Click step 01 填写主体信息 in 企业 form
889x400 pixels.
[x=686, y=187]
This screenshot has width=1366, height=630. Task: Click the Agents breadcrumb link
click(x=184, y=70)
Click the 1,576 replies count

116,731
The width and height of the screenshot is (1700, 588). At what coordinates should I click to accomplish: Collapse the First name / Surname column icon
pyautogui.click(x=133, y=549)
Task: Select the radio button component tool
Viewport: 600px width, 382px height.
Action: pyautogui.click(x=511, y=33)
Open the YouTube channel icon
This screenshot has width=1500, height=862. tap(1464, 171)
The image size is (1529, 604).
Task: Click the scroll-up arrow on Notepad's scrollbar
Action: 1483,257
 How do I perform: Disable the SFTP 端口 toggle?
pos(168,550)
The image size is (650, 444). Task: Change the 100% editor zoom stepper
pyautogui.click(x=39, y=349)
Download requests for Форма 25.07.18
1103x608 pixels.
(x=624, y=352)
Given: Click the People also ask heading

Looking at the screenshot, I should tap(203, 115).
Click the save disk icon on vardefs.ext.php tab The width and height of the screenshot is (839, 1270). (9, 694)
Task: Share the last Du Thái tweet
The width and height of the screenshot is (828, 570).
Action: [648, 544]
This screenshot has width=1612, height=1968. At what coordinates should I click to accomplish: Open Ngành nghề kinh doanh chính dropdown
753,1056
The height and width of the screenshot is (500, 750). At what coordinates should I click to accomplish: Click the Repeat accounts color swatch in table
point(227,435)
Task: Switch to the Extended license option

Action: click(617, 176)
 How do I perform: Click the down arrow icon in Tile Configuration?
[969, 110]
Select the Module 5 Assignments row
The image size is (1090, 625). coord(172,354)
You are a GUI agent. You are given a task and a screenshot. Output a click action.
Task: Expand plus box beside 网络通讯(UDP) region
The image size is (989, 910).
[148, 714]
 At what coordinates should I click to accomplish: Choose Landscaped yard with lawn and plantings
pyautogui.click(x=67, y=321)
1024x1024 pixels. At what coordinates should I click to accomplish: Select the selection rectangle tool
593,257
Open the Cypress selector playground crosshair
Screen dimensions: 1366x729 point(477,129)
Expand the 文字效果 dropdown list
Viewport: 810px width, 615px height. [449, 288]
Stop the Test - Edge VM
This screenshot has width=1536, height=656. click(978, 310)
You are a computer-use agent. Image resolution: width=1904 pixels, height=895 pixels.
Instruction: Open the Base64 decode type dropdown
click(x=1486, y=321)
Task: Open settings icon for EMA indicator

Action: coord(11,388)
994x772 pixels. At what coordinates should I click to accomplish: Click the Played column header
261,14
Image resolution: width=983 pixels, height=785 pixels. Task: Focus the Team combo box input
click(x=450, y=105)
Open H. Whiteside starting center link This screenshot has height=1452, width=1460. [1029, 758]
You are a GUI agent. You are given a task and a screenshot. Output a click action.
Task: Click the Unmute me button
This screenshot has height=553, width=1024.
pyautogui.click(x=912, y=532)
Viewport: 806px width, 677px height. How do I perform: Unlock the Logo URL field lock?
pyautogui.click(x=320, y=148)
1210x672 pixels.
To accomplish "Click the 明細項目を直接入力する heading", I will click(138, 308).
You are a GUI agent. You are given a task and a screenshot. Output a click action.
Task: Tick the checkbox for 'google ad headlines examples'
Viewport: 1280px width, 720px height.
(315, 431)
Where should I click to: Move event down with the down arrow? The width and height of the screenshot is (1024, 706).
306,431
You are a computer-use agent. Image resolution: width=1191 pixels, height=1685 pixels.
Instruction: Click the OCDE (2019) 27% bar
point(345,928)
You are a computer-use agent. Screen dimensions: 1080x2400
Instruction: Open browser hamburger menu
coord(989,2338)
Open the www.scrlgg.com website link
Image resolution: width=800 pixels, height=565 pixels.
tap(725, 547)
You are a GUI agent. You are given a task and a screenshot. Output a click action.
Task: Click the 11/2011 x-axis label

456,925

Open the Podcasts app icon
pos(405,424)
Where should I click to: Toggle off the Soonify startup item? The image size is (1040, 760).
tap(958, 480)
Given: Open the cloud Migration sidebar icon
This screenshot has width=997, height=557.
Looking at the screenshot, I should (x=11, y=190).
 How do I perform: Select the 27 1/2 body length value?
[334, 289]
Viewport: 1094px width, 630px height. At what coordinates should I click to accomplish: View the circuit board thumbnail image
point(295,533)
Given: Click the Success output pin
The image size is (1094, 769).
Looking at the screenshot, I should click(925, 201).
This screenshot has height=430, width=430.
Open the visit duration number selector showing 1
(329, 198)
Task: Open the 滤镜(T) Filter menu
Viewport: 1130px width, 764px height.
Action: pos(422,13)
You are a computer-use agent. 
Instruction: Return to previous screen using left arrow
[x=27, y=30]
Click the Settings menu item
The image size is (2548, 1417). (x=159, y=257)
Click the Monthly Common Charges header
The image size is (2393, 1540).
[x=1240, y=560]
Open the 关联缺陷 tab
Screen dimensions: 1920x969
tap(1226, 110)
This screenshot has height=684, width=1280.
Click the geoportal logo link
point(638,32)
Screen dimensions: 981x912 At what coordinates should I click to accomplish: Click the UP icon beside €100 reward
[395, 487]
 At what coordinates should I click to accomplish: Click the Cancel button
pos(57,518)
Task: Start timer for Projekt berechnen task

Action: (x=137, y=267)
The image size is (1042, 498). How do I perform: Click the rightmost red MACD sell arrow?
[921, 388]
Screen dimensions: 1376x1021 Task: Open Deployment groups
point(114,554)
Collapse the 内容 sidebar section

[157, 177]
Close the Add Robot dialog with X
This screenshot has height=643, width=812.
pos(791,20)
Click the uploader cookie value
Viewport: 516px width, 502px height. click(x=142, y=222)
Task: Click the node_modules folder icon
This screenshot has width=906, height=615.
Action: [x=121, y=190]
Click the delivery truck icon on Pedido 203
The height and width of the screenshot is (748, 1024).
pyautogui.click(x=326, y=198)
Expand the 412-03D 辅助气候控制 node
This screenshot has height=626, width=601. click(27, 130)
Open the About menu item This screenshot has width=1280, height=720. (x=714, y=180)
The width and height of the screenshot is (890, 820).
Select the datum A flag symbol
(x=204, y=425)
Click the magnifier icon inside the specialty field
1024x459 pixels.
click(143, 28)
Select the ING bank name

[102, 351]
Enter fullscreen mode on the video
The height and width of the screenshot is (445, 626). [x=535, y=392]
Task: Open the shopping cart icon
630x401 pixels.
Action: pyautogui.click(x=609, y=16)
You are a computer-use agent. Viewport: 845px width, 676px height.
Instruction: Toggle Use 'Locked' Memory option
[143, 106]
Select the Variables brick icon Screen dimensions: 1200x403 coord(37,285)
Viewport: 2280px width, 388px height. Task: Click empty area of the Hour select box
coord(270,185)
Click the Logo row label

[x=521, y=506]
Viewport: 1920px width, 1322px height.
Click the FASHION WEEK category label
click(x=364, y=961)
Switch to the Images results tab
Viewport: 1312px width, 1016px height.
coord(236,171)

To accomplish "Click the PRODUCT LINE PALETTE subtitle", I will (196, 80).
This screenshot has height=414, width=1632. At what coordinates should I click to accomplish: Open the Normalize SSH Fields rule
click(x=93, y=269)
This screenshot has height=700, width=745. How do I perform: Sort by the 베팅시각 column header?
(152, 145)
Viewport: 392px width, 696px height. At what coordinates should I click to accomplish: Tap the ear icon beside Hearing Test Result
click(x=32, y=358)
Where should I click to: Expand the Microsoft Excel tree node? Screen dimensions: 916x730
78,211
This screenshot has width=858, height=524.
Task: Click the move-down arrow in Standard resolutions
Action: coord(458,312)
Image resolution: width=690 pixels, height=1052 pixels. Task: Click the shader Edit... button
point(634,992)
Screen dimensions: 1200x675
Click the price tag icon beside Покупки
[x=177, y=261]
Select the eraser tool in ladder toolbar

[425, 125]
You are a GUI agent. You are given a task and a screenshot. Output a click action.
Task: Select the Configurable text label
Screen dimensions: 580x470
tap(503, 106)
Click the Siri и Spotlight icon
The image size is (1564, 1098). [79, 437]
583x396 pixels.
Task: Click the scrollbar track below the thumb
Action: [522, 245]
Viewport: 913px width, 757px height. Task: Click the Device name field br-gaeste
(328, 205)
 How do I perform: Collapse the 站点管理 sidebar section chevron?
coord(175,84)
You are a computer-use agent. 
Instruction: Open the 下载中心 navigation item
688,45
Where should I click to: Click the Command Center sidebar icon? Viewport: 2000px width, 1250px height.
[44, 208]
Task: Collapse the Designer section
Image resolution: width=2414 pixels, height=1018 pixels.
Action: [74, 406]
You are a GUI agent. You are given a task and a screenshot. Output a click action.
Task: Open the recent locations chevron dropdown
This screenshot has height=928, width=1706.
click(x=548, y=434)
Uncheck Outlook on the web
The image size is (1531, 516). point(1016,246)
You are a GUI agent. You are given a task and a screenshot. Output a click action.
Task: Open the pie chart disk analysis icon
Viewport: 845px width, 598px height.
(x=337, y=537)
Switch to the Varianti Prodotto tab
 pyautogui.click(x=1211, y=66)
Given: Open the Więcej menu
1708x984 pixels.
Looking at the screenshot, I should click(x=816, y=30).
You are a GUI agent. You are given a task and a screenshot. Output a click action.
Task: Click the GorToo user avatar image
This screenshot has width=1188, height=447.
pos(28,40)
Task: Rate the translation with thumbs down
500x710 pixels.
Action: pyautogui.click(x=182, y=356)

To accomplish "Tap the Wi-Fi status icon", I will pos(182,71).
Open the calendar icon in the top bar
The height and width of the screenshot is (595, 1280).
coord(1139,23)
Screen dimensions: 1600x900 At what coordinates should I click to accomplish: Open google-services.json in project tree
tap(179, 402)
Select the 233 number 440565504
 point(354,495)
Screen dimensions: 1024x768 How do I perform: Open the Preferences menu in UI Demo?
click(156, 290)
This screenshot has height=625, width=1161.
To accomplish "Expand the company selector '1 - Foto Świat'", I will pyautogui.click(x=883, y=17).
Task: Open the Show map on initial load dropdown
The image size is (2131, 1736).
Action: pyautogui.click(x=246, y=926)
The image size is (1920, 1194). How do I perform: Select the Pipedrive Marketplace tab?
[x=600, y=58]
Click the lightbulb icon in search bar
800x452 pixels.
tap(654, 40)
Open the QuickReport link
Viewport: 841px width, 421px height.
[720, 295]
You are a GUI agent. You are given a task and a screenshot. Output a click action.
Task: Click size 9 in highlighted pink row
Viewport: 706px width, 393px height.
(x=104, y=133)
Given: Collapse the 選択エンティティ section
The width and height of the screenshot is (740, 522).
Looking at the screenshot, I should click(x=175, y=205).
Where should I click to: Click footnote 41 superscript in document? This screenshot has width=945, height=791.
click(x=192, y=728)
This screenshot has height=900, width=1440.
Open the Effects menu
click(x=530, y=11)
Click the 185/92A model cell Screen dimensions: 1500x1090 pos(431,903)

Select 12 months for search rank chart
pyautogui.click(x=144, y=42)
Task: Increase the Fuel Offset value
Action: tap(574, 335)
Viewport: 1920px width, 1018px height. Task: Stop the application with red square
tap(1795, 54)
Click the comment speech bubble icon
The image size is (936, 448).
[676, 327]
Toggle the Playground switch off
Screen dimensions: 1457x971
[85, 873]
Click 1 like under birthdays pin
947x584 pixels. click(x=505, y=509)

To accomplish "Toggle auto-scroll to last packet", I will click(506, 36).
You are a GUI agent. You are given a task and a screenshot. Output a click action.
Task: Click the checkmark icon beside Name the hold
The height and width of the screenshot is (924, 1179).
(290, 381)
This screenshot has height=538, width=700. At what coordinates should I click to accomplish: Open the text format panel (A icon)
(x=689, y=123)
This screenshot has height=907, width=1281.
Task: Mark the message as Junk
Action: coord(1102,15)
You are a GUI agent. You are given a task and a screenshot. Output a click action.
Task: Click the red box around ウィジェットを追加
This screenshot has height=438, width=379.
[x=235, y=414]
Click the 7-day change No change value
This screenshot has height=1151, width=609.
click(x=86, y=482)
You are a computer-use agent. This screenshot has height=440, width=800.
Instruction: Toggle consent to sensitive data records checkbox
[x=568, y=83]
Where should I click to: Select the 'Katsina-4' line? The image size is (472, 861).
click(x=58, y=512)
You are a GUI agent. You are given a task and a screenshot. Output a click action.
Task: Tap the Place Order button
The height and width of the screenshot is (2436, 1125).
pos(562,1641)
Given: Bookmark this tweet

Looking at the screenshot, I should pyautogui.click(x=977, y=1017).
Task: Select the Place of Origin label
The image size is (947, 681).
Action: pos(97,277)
__________
TASK DIRECTIONS: Would you copy all lines in the records where the string "computer" appears?

REPLY TO THE TASK:
You are a computer-use agent. Image resolution: width=1904 pixels, height=895 pixels.
You are a computer-use agent. Image resolution: width=1191 pixels, height=1685 pixels.
You are a computer-use agent. Screen dimensions: 1080x2400
You are a computer-use agent. 
You are a computer-use agent. Viewport: 845px width, 676px height.
You are a computer-use agent. 
You are a computer-use agent. This screenshot has height=440, width=800.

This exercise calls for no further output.